Vital Ingredient for Life Found on Enceladus
A vital building block of life, Phosphorus, is used to construct DNA and RNA. Now, an analysis of data from NASA’s Cassini spacecraft reveals that Enceladus' undergorund ocean contains the crucial nutrient. Not only that, its concentrations there may be thousands of times greater than in Earth’s ocean, planetary scientist Yasuhito Sekine reported December 14 at the American Geophysical Union’s fall meeting.
Sekine of the Tokyo Institute of Technology said: "the essential element may abound on many other icy worlds too, holding promise for the search for alien life". Enceladus is a world encased in ice, with an ocean of salty water tucked beneath its cold surface. Planets icy shell is filled with geysers blasting vapor and ice grains. It was in that space - faring spray that the scientists have detected organic molecules, which is the main reason why many researchers consider Enceladus to be among the most likely places to house extraterrestrial life.

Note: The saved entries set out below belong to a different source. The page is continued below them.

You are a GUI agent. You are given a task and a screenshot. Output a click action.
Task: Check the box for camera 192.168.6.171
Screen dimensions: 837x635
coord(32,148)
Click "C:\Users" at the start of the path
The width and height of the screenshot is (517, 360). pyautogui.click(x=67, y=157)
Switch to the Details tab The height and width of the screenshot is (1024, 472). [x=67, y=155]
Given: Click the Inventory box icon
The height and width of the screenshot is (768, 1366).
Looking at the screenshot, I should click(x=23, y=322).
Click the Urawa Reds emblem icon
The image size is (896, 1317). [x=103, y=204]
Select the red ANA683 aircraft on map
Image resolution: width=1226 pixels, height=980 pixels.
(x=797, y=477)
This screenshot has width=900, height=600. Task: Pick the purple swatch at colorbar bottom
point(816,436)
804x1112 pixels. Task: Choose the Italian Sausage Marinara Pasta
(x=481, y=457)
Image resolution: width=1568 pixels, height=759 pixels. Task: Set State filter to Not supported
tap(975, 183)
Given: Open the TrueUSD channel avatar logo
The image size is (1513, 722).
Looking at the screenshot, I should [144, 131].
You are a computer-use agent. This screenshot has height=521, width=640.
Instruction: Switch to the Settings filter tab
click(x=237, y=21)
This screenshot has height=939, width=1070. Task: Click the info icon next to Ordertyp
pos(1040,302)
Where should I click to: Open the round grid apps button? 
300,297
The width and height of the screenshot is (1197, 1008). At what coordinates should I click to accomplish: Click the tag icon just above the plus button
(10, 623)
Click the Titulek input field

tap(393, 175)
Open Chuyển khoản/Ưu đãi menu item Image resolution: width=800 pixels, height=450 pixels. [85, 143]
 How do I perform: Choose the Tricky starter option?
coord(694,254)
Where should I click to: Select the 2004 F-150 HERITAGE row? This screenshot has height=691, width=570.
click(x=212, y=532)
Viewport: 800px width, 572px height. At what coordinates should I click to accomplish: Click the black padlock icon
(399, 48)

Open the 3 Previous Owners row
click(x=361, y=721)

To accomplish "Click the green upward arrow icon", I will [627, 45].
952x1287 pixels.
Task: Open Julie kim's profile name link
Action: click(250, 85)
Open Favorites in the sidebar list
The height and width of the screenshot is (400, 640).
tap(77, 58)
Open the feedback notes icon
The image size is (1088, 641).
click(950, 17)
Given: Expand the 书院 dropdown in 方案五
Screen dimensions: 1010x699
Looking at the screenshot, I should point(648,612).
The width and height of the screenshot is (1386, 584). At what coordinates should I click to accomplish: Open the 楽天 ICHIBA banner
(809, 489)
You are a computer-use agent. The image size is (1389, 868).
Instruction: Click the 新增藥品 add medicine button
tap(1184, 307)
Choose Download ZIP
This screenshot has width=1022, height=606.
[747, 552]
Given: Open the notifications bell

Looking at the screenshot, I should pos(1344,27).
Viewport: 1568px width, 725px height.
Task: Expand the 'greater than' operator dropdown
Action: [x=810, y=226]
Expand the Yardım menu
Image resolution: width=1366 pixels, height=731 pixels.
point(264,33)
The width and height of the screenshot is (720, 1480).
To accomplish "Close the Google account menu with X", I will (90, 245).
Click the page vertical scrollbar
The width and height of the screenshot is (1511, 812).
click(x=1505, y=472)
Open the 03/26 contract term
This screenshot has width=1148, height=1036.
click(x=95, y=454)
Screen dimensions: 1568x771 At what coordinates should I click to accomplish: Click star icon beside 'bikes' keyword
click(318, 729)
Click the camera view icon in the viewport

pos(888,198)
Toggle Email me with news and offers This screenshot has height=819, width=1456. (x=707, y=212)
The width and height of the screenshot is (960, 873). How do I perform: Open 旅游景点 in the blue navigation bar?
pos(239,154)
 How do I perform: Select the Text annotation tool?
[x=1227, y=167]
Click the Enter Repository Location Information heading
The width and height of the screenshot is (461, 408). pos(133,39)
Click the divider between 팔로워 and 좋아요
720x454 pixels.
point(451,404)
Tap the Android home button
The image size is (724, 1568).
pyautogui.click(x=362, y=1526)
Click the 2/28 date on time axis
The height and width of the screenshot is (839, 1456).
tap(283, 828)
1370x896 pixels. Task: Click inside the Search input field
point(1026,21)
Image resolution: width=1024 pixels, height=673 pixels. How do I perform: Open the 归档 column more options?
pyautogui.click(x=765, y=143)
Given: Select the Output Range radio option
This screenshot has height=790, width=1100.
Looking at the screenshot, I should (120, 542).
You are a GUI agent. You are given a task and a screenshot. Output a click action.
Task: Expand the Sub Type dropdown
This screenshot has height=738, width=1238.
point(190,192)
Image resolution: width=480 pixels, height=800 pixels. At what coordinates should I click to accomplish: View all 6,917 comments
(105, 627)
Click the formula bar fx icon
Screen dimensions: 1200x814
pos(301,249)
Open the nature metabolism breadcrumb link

Morgan Cable, an astrobiologist at the Jet Propulsion Laboratory in Pasadena, California had this to say: “We knew that Enceladus had most of the elements that are essential for life as we know it — carbon, hydrogen, nitrogen, oxygen and sulfur. Now that phosphorus has been confirmed, Enceladus now appears to meet all of the criteria for a habitable ocean.”
But until recently, researchers weren’t sure if phosphorus even existed on Enceladus. On Earth’s surface, phosphorus is not easy to find, the element is rather scarce. Much of the phosphorus is locked away in minerals, and its availability often controls the pace at which life can proliferate. So Sekine and colleagues analyzed chemical data, collected by the now-defunct Cassini, of particles in Saturn’s E ring, a halo of material ejected from Enceladus’ jets that wraps around Saturn.
The researchers have found that some ice grains in the E ring are enriched in a phosphorus compound called sodium phosphate. It is estimated that a kilogram of water from Enceladus’ ocean contains roughly 1 to 20 millimoles of phosphate, a concentration thousands of times greater than in Earth’s big blue ocean. Furthermore, Sekine explains: "at the floor of Enceladus’ subsurface ocean, phosphate may arise from reactions between seawater and a phosphate-bearing mineral called apatite, before being ejected through geysers into space. Apatite is often found in carbonaceous chondrites, a primitive, planet-building material. Many other icy ocean worlds may contain apatite as well, Sekine said. Similarly, they too could also carry high levels of phosphate in their oceans. That richness could be a boon for any potential alien organisms".